# EXCERPT TO READ
━━━━━━

Y8 Video

Let’s use the same model and code from the previous page that we used on images and run it on video using our own computer CPU.

Use 8l on CPU


Instead of a live camera feed and images we covered on the previous two pages, we will repeat it all with a video using our local CPU first.

Manual BB

If we want to manually create the boxes using the function

def putTextRect(img, text, pos, scale=3, thickness=3, colorT=(255, 255, 255),
                colorR=(255, 0, 255), font=cv2.FONT_HERSHEY_PLAIN,
                offset=10, border=None, colorB=(0, 255, 0)):
    """
    Creates Text with Rectangle Background
    :param img: Image to put text rect on
    :param text: Text inside the rect
    :param pos: Starting position of the rect x1,y1
    :param scale: Scale of the text
    :param thickness: Thickness of the text
    :param colorT: Color of the Text
    :param colorR: Color of the Rectangle
    :param font: Font used. Must be cv2.FONT....
    :param offset: Clearance around the text
    :param border: Outline around the rect
    :param colorB: Color of the outline
    :return: image, rect (x1,y1,x2,y2)
    """
    ox, oy = pos
    (w, h), _ = cv2.getTextSize(text, font, scale, thickness)

    x1, y1, x2, y2 = ox - offset, oy + offset, ox + w + offset, oy - h - offset

    cv2.rectangle(img, (x1, y1), (x2, y2), colorR, cv2.FILLED)
    if border is not None:
        cv2.rectangle(img, (x1, y1), (x2, y2), colorB, border)
    cv2.putText(img, text, (ox, oy), font, scale, colorT, thickness)

    return img, [x1, y2, x2, y1]
from ultralytics import YOLO
import cv2
#import cvzone
import math
import time
 
#cap = cv2.VideoCapture(0)  # For Webcam cannot size for videos
#cap.set(3, 1280)
#cap.set(4, 720)

cap = cv2.VideoCapture("../motorbikes-1.mp4")  # For Video
win_name = "Motorbikes-1"

━━━━━━

# YOUR TASK
Revise the video detection page's text starting with "ox, oy = pos" and going on through "scale, colorT, thickness)", putting "padding" wherever "offset" appears.

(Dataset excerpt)
━━━━━━

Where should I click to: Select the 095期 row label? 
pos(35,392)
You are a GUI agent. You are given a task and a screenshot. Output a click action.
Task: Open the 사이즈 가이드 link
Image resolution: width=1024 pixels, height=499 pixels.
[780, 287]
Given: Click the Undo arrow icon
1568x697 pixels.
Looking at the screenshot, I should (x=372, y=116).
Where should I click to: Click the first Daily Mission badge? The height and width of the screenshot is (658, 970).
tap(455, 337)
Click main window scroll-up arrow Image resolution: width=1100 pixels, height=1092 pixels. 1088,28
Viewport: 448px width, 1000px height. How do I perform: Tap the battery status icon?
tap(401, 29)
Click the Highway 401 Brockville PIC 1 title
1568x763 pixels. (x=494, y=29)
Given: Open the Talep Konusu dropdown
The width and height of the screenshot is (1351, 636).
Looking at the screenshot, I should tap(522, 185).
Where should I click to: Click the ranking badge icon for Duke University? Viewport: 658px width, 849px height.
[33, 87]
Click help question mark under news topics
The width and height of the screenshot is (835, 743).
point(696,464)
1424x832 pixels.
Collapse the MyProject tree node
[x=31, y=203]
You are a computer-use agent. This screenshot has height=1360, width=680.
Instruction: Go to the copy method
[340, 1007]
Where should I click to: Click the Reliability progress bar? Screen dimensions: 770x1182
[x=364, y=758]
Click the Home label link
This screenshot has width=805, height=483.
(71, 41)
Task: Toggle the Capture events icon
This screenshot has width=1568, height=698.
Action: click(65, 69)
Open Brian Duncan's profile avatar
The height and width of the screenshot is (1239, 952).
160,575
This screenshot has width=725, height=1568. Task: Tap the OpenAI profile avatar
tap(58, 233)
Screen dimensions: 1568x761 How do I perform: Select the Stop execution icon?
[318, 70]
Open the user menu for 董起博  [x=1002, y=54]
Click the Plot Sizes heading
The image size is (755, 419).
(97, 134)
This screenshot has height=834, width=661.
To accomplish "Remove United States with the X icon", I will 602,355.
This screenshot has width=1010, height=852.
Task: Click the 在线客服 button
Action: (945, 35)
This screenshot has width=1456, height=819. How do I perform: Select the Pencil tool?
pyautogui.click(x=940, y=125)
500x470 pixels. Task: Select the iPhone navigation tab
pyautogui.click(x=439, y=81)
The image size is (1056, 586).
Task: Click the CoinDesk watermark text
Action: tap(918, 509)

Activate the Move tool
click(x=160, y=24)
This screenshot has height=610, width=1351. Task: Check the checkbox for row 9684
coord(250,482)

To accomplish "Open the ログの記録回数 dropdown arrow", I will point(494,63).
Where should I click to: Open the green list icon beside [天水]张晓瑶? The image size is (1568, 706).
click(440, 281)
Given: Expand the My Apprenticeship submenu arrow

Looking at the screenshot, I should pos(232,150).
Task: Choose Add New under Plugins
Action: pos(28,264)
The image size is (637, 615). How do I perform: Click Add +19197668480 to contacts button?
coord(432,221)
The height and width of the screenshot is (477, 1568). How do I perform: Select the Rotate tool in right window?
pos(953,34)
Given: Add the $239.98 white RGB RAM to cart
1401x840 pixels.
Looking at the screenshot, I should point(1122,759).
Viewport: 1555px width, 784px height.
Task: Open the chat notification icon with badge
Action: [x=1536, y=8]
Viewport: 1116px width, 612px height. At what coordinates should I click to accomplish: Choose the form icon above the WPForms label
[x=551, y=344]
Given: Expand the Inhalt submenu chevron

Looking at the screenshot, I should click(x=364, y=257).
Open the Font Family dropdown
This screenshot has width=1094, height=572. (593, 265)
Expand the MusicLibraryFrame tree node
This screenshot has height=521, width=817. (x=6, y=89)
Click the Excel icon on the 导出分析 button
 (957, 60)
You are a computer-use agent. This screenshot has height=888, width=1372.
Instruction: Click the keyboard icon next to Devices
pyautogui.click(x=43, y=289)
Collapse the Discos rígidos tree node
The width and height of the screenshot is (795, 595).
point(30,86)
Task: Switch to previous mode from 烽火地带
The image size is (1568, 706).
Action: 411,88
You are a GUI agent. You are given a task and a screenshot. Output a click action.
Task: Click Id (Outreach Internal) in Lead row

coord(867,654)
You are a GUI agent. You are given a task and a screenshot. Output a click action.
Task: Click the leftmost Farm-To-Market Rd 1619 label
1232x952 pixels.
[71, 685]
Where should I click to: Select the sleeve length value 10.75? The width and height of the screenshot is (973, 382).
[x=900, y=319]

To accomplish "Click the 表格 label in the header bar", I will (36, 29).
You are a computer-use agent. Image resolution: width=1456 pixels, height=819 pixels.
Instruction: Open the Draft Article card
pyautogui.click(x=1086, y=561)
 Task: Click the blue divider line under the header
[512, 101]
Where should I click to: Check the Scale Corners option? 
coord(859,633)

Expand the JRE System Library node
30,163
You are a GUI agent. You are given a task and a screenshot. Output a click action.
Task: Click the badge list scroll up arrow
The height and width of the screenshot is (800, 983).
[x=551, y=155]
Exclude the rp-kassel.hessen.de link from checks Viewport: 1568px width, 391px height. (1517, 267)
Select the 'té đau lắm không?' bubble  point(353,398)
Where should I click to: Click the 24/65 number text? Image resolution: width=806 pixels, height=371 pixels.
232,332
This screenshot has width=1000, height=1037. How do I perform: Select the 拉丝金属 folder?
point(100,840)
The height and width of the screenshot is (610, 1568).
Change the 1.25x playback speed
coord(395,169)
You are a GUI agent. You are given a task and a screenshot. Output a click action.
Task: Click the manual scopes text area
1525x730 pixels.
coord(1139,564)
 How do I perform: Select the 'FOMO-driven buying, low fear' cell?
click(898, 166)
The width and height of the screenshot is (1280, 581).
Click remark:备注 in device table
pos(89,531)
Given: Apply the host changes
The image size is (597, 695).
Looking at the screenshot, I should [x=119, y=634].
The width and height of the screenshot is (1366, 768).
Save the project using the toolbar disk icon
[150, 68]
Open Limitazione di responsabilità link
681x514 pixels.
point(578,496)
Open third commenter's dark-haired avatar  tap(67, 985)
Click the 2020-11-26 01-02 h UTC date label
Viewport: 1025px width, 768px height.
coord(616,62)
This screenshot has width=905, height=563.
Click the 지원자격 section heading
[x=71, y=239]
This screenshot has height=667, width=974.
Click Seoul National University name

━━━━━━

# RESULT
ox, oy = pos
    (w, h), _ = cv2.getTextSize(text, font, scale, thickness)

    x1, y1, x2, y2 = ox - padding, oy + padding, ox + w + padding, oy - h - padding

    cv2.rectangle(img, (x1, y1), (x2, y2), colorR, cv2.FILLED)
    if border is not None:
        cv2.rectangle(img, (x1, y1), (x2, y2), colorB, border)
    cv2.putText(img, text, (ox, oy), font, scale, colorT, thickness)